Item songs are big-budget dance sequences in Bollywood and arresting examples of how bodies of dancing women in Bollywood, with fusion of traditional and contemporary dance genres construct new sites of sexual desire and identity in India. While these spaces of articulation are not immune to the circulation of female bodies in a globalized Indian economy these dancers do have the opportunity to convey a different kind of femininity than what has been allowed in Indian popular culture. Milder censorship, the MTV-revolution, the political-economy of making dance videos, the granting of industry-status to Bollywood and the exponential growth of the cosmetics industry are all fundamental to the changes. This article is a mapping of Bollywood dancers with an eye to Indian myths about dancing women, apsaras and devadasis, and an analysis of trends that allow rupture and re-articulation of dances and the ideologies they produce. The article employs a combination of dance and film studies analysis.

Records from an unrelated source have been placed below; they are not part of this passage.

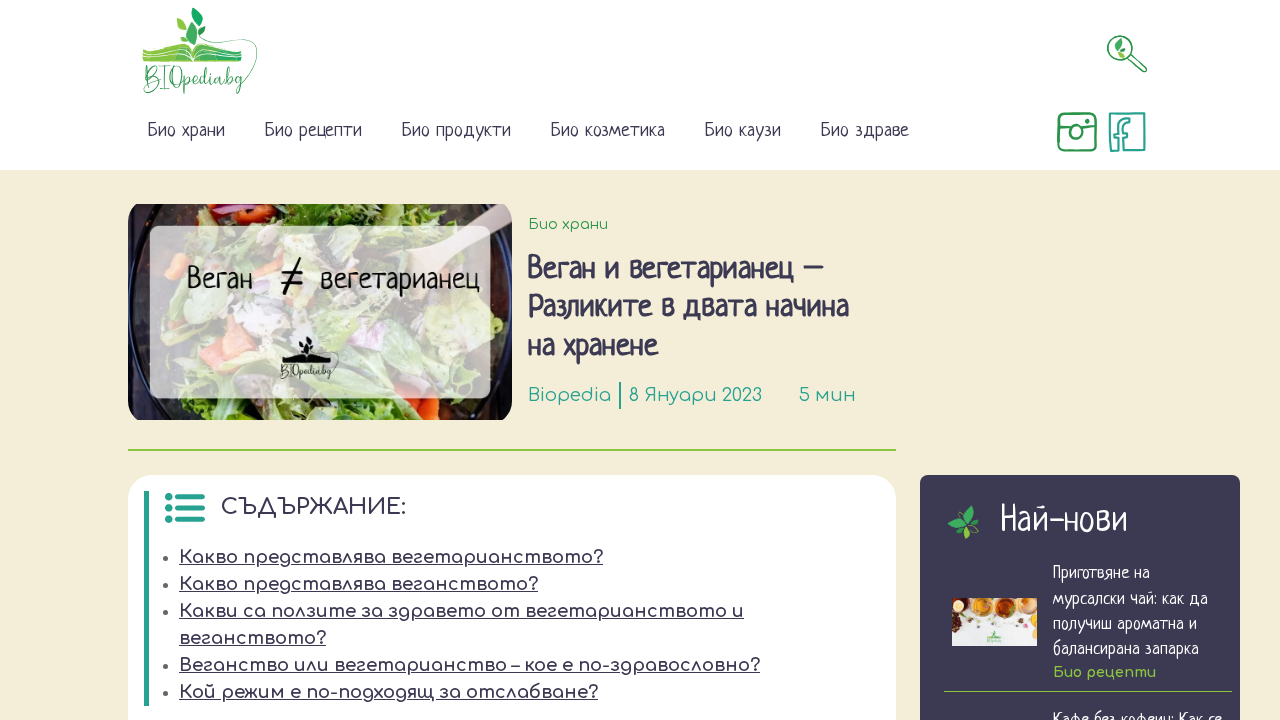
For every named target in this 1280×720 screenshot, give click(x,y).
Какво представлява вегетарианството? (391, 557)
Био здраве (865, 131)
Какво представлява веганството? (358, 584)
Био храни (186, 131)
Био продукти (456, 131)
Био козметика (608, 131)
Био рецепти (313, 131)
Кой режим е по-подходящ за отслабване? (388, 692)
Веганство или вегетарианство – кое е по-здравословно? (469, 665)
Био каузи (743, 131)
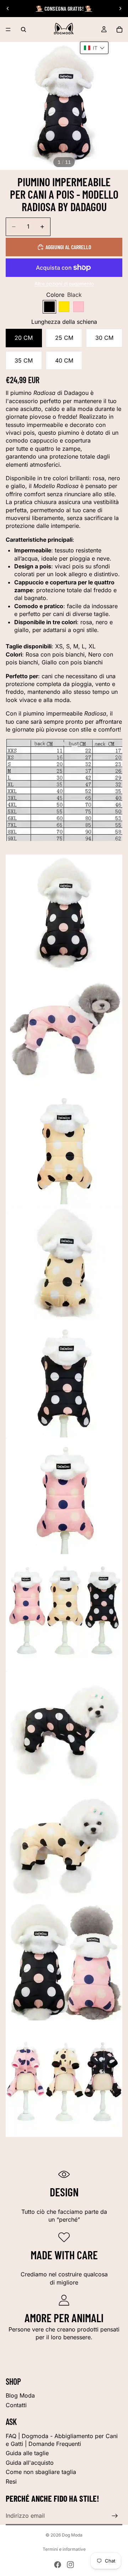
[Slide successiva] (120, 8)
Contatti (16, 2405)
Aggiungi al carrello (68, 246)
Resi (11, 2481)
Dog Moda (72, 2535)
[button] (94, 48)
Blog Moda (20, 2395)
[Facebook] (57, 2564)
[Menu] (8, 29)
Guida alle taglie (27, 2453)
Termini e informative (64, 2549)
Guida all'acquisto (30, 2462)
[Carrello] (119, 29)
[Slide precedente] (8, 8)
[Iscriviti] (114, 2515)
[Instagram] (70, 2564)
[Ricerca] (23, 29)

Singh, Vijay Prakash. “From Tawaif to Nautch Girl: The Transition of the Lucknow Courtesan.” South Asian Review, Vol. 35, No. 2, 2014.

Abstract

Lucknow with its Nawabi court and its patronage of dance and music has been for over two centuries a center of the art of fine language and etiquette. This paper focuses primarily on the dancing women, tawaif, who performed outside the court in private salons or kothas. As highly accomplished women catering to the nobility, the tawaif enjoyed a high degree of financial independence and social prestige. After the establishment of the East India Company, the tawaif were solicited as entertainers for British social gatherings and later pushed into prostitution. The paper shows the decline of the tawaif as representatives of culture to mere social entertainers and subsequently as bazaar prostitutes surviving on the margins of society.